According to the National Institute of Mental Health, social anxiety disorder affects approximately 15 million American adults and is the third most common mental disorder in the United States, after depression and alcohol dependence.
The essential feature of the disorder is the fear of being evaluated by others, with the expectation that such an assessment will be negative and embarrassing. It tends to run a chronic and unremitting course and often leads to the development of alcoholism and depression. The disorder most often surfaces in adolescence or early adulthood, but it can occur at any time, including childhood.
Using single-photon emission computed tomography (SPECT), researchers in The Netherlands were able to detect biochemical differences in the brains of individuals with generalized social anxiety disorder (also known as social phobia), providing evidence of a long-suspected biological cause for the dysfunction.
The study compared densities of elements of the serotonin and dopamine neurotransmitter systems in the brains of 12 people diagnosed with social anxiety disorder, but who had not taken medication to treat it, and a control group of 12 healthy people who were matched by sex and age.
Both groups were injected with a radioactive compound that binds with elements of the brain’s serotonin and dopamine systems.
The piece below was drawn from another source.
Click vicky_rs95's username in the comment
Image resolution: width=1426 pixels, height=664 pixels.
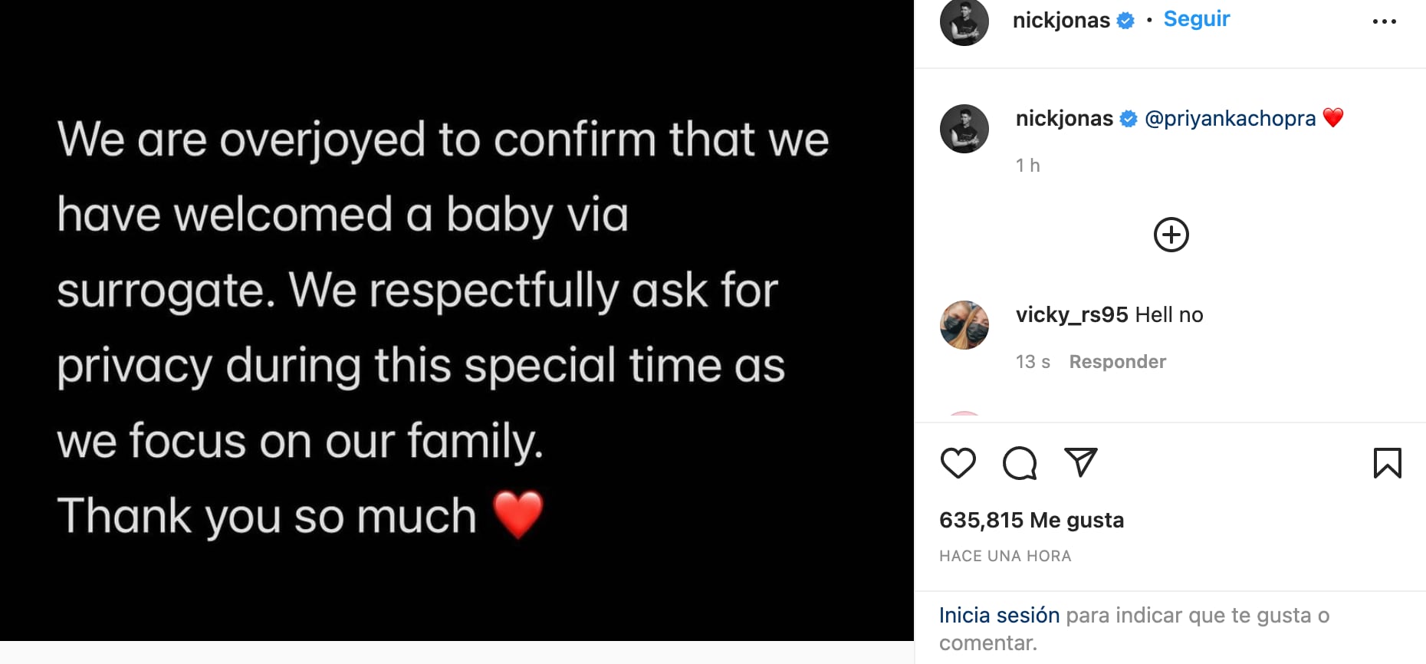(x=1071, y=314)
Once administered, the radiotracer revealed functional alterations in these systems by measuring the radioactive binding in the thalamus, midbrain and pons (known to be acted upon by serotonin) and in the striatum (known to be acted upon by dopamine). The altered uptake activity in these regions indicated a greater level of disordered function.
“Our study provides direct evidence for the involvement of the brain’s dopaminergic system in social anxiety disorder in patients who had no prior exposure to medication,” said Dr. van der Wee, M.D., Ph.D., at the department of psychiatry and the Leiden Institute for Brain and Cognition at the Leiden University Medical Center, Leiden (and previously at the Rudolf Magnus Institute of Neuroscience, University Medical Center in Utrecht, The Netherlands). “It demonstrates that social anxiety has a physical, brain dependent component.”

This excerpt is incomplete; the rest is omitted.